• [Source records]:
*** Block opens ***
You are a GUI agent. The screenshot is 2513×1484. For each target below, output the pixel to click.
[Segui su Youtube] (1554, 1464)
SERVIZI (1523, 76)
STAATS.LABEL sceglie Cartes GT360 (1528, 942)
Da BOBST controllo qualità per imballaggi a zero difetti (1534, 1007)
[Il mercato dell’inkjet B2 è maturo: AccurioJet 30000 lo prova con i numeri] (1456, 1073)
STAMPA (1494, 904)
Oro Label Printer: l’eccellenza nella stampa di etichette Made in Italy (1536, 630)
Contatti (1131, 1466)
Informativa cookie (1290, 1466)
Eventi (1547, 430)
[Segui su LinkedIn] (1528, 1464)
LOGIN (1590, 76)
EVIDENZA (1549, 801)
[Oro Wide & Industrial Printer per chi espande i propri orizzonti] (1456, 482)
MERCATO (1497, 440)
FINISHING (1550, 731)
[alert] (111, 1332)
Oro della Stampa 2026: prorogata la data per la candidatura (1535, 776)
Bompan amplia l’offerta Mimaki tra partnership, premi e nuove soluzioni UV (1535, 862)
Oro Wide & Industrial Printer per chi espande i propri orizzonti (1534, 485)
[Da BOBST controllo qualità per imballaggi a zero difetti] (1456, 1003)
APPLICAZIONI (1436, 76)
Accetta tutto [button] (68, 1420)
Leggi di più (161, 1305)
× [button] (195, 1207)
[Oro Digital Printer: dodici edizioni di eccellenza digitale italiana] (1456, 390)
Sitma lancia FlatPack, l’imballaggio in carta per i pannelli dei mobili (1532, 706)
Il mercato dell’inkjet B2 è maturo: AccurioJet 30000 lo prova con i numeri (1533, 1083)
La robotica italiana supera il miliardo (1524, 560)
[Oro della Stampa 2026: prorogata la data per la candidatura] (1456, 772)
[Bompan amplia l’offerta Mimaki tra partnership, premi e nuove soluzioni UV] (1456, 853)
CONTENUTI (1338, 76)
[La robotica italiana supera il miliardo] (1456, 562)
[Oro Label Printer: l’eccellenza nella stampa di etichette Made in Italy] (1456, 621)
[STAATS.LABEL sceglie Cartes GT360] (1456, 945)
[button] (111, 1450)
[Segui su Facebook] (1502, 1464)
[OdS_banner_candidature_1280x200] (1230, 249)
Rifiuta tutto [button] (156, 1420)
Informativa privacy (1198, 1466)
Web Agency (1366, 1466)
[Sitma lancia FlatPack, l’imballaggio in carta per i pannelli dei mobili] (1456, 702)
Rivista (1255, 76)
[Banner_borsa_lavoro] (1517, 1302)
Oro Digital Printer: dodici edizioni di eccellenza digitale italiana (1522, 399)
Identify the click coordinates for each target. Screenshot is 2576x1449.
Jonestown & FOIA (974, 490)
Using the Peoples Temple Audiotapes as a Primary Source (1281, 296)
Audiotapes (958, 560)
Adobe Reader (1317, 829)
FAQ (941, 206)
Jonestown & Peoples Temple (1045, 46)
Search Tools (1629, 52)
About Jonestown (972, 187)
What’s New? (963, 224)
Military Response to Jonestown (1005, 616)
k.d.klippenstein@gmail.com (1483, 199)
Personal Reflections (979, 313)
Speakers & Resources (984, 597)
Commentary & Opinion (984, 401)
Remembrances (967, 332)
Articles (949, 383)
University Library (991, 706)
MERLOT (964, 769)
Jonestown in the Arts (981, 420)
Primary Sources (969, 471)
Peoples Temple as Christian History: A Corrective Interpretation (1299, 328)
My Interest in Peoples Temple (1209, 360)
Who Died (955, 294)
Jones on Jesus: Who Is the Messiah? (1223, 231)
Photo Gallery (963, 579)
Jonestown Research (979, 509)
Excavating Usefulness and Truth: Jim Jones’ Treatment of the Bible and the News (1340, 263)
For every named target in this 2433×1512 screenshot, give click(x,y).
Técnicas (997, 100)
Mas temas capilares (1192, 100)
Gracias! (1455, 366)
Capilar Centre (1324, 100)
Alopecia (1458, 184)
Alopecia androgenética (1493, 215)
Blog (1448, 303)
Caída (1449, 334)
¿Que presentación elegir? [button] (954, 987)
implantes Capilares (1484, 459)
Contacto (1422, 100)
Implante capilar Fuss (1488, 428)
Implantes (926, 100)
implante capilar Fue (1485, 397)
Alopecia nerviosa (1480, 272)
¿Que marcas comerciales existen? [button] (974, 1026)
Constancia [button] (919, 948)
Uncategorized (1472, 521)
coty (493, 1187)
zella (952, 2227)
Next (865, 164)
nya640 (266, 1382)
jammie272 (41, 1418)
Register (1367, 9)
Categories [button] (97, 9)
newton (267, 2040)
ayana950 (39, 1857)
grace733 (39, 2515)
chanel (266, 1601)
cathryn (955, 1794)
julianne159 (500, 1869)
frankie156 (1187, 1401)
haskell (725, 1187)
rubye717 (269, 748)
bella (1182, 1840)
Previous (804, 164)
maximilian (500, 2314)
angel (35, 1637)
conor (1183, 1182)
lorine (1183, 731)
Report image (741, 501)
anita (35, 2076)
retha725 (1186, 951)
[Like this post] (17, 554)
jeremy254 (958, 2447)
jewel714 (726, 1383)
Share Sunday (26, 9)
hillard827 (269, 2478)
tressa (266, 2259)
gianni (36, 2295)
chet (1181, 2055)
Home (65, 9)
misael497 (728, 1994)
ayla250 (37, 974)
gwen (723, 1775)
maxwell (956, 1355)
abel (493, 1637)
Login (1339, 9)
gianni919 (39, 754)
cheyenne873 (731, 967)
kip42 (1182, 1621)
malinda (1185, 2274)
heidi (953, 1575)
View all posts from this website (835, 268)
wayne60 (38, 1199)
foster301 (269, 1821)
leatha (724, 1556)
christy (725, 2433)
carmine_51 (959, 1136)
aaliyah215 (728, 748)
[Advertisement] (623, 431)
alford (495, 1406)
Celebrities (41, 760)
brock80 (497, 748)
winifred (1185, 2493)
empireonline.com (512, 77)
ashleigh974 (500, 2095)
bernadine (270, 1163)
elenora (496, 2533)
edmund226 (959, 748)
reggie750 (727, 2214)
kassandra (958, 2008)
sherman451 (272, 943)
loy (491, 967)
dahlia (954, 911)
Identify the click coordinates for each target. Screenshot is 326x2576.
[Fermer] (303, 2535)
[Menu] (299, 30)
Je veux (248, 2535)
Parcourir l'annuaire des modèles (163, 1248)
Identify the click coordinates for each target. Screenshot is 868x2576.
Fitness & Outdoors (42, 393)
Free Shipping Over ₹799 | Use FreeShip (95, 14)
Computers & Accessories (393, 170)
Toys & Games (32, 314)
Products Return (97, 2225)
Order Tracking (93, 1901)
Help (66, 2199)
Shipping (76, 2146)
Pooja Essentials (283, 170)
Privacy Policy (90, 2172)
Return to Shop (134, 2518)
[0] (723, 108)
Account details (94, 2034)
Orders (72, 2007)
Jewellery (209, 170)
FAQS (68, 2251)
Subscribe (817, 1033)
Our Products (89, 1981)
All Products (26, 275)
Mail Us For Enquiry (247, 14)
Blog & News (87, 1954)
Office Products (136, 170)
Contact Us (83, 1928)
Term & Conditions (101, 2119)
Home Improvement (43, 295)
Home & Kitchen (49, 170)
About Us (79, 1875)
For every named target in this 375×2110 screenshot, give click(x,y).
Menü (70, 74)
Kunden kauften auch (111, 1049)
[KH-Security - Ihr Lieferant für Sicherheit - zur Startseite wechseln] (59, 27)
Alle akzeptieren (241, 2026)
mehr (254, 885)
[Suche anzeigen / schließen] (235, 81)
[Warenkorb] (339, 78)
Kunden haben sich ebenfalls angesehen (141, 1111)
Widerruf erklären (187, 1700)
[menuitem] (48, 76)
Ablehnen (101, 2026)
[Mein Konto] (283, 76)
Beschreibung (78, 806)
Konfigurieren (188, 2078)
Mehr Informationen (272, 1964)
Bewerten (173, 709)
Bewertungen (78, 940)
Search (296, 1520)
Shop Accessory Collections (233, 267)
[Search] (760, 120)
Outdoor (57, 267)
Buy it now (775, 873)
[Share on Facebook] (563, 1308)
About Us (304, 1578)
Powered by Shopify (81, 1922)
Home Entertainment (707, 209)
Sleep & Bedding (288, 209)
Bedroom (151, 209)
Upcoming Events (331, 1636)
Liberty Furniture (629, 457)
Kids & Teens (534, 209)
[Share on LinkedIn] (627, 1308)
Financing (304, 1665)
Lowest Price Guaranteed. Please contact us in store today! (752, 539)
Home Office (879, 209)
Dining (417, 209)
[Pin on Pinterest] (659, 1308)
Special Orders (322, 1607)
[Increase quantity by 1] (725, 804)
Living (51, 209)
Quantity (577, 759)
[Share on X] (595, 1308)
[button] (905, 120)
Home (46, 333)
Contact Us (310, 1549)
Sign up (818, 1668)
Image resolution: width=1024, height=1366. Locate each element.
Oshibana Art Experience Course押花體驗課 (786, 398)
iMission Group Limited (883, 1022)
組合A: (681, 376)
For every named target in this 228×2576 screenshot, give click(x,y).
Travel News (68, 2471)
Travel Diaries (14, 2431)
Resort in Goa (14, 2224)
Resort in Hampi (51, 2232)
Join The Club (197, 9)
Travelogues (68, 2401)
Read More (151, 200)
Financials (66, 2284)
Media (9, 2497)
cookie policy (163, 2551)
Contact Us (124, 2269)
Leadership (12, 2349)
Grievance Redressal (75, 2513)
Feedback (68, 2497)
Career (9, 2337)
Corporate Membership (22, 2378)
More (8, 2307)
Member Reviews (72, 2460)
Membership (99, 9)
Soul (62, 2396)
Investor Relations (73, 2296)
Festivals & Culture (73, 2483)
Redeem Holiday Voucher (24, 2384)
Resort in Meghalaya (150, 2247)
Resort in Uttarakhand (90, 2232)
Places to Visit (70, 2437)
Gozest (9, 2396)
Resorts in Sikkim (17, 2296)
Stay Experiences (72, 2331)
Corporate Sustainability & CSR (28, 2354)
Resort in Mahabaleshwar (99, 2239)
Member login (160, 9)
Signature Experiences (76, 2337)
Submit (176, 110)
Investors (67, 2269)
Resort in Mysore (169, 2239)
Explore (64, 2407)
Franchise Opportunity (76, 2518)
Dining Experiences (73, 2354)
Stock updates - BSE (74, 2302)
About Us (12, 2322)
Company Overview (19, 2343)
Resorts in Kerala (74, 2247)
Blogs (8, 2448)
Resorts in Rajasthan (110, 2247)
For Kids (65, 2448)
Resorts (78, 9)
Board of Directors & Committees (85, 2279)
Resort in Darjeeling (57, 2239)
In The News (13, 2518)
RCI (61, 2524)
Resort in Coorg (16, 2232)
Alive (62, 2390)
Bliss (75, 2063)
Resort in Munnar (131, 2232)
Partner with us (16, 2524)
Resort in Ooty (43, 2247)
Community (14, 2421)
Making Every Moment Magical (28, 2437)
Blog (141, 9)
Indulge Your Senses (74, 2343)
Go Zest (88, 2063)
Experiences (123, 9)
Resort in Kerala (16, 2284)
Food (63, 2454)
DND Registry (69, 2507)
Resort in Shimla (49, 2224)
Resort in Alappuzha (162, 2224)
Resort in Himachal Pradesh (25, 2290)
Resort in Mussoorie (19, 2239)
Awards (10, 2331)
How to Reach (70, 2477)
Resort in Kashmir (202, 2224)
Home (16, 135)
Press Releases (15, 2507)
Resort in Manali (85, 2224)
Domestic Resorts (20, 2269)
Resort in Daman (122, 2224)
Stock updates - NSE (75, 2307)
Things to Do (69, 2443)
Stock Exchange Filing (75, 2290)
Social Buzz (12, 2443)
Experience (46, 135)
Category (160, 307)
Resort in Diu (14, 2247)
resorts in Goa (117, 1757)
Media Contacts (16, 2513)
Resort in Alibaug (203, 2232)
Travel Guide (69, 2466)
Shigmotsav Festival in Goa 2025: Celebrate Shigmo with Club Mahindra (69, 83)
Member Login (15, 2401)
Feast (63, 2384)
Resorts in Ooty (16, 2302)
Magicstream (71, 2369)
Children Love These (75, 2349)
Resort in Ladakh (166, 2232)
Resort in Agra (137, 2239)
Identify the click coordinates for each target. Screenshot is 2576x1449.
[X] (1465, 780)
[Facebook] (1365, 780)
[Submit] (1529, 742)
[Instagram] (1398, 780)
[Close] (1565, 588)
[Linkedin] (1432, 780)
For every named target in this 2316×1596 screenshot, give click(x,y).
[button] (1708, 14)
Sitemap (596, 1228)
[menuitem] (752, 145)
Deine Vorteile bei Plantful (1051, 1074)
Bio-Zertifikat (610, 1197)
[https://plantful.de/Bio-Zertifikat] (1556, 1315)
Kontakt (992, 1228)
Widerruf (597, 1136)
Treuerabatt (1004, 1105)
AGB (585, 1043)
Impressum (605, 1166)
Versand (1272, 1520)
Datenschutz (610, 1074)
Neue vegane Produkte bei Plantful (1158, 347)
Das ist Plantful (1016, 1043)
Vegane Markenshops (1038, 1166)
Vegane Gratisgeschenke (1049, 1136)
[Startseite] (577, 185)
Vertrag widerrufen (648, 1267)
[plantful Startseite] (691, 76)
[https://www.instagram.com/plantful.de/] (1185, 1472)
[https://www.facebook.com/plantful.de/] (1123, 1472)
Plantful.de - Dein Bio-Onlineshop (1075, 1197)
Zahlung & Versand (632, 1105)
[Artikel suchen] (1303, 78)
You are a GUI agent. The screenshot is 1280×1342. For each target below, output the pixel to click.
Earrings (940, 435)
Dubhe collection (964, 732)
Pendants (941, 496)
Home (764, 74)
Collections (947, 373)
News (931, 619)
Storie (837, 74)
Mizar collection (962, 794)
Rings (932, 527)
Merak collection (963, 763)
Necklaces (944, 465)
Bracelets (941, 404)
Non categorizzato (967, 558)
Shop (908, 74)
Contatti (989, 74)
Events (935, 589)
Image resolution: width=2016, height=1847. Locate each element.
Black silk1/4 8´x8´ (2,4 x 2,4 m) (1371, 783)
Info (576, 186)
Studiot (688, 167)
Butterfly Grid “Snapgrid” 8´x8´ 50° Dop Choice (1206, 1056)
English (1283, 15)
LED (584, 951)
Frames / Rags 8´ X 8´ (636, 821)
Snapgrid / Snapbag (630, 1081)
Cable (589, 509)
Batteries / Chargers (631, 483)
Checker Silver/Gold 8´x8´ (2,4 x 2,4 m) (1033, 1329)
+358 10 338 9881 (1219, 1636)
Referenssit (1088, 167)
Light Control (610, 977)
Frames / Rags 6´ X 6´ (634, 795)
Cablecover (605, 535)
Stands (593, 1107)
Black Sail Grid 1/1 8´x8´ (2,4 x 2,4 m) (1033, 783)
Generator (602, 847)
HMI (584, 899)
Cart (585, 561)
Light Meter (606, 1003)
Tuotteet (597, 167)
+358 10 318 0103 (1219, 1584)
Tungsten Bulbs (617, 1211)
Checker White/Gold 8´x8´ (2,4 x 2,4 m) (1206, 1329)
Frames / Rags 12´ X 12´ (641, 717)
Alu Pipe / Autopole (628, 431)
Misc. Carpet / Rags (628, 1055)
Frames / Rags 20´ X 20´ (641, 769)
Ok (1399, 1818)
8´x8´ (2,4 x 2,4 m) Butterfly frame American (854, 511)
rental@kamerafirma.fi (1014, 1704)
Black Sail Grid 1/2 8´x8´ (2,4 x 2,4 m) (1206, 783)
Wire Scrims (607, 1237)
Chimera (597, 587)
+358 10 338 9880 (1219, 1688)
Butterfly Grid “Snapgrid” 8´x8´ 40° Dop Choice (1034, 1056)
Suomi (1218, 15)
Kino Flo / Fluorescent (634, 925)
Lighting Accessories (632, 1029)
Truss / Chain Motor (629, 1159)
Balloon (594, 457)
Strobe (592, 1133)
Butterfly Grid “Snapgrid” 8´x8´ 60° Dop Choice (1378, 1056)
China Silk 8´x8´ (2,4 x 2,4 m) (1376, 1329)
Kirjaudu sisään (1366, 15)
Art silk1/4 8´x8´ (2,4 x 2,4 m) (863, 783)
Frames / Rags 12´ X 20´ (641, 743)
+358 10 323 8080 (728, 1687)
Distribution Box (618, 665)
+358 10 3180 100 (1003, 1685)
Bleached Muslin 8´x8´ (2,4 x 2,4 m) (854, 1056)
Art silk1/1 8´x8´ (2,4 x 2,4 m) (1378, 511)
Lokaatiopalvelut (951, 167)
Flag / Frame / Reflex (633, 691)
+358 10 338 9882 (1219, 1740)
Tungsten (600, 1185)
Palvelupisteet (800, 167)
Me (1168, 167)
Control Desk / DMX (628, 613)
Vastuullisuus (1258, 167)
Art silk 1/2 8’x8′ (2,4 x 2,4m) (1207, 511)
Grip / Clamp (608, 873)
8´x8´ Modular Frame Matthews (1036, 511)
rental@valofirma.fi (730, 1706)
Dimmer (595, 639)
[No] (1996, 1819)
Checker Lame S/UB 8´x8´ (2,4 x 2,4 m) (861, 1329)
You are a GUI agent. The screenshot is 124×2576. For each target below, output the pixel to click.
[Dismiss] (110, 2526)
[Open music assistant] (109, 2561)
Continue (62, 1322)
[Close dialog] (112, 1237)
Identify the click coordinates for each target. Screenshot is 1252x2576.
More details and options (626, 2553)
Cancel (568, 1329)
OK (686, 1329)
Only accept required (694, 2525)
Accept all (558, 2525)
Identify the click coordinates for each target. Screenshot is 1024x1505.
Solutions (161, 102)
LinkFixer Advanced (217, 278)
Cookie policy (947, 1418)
*** Block closes ***
• [PROBLEM DESCRIPTION]: The expected answer is an exact copy of the lines above, beginning at the line with "Living (51, 209)" and ending at the line with "Read More (151, 200)", with both ends in.

• [EXERCISE RESULT]:
Living (51, 209)
Quantity (577, 759)
[Share on X] (595, 1308)
[button] (905, 120)
Home (46, 333)
Contact Us (310, 1549)
Sign up (818, 1668)
Image resolution: width=1024, height=1366. Locate each element.
Oshibana Art Experience Course押花體驗課 (786, 398)
iMission Group Limited (883, 1022)
組合A: (681, 376)
For every named target in this 228×2576 screenshot, give click(x,y).
Travel News (68, 2471)
Travel Diaries (14, 2431)
Resort in Goa (14, 2224)
Resort in Hampi (51, 2232)
Join The Club (197, 9)
Travelogues (68, 2401)
Read More (151, 200)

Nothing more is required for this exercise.